Das digitale Nachrichtenportal NIUS hat gegen Schleswig-Holsteins Ministerpräsidenten Daniel Günther eine Klage eingereicht. Der Grund liegt in einer Äußerung, die mir persönlich zu denken gibt. Günther hatte das Portal im Landtag als «rechtsextrem» bezeichnet. Eine Wortwahl, die in unserer Medienlandschaft sofort Wellen schlug.

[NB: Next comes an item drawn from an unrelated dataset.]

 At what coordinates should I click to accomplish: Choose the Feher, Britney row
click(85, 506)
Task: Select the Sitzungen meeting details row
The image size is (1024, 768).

Die Grenze zwischen Meinungsfreiheit und Diffamierung steht im Zentrum dieses Falls. NIUS, gegründet vom umstrittenen Journalisten Julian Reichelt, fordert eine Unterlassungserklärung vom CDU-Politiker. «Eine solche Kategorisierung schadet unserem journalistischen Ruf erheblich», erklärte ein NIUS-Sprecher gegenüber unserer Redaktion. Günther hingegen verweist auf die inhaltliche Ausrichtung des Portals. Als ich kürzlich mit Medienwissenschaftlern sprach, betonten diese die Problematik politischer Etikettierungen im Journalismus. Dabei erinnerte ich mich an meine Studienzeit, als wir über die Verantwortung öffentlicher Personen diskutierten. Die Grenzen zwischen Kritik und Diffamierung sind oft fließend.
Das Landgericht Kiel wird nun entscheiden, ob Günthers Äußerung von der Meinungsfreiheit gedeckt ist. Dieser Fall reiht sich ein in eine wachsende Debatte über Medienpluralismus und dessen Grenzen. In Zeiten polarisierter Öffentlichkeit wird die Frage, wer wen wie bezeichnen darf, zunehmend zum gesellschaftlichen Lackmustest.